■ WORK TO COMPLETE: Exactly reproduce all the records, keeping pictures out of the copy.
** Opening GIVEN RECORDS block **
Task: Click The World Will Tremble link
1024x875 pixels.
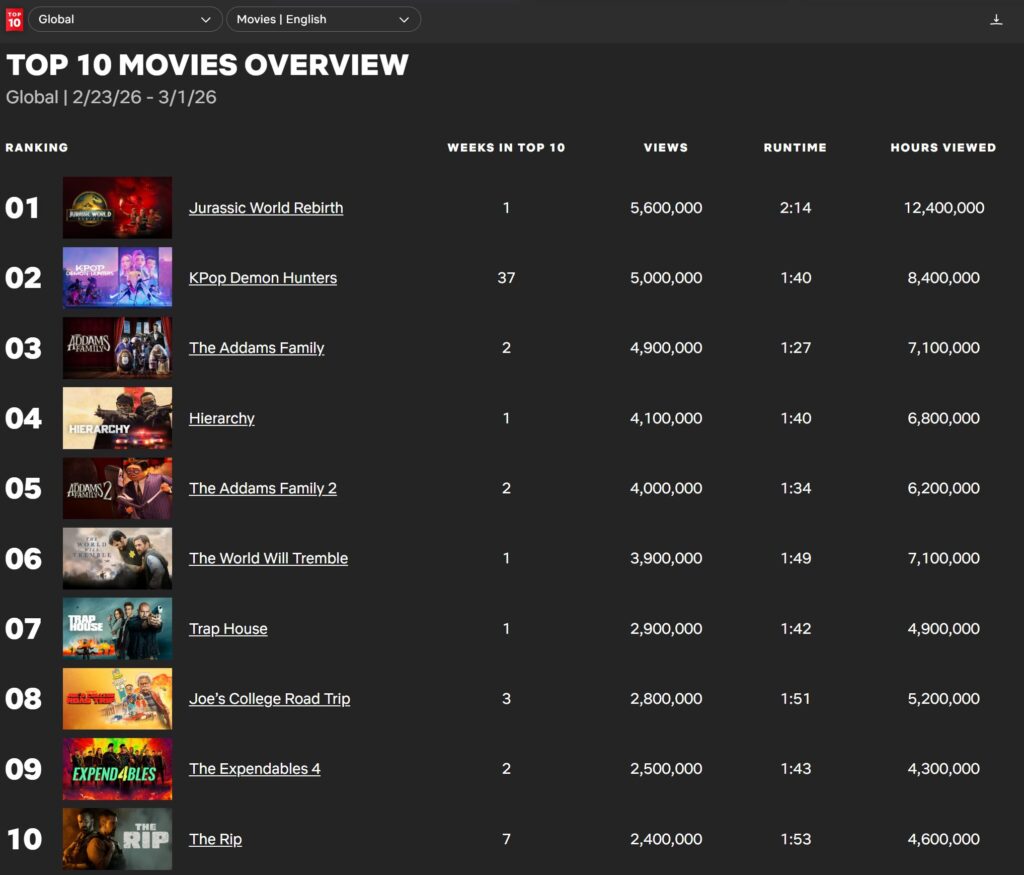Action: 269,558
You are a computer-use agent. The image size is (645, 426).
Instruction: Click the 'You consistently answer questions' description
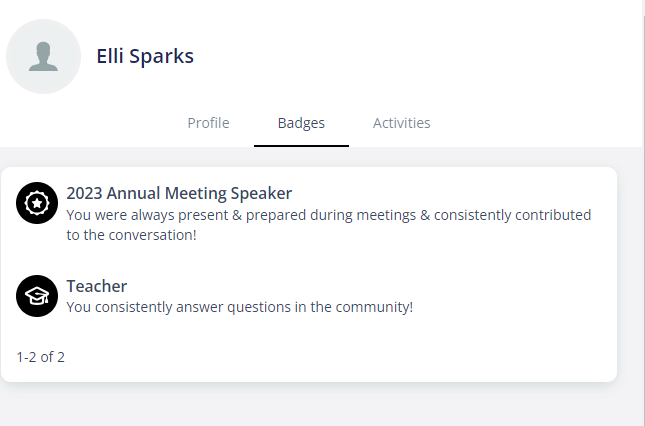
** Closing GIVEN RECORDS block **
■ EXERCISE ANSWER:
Task: Click The World Will Tremble link
1024x875 pixels.
Action: 269,558
You are a computer-use agent. The image size is (645, 426).
Instruction: Click the 'You consistently answer questions' description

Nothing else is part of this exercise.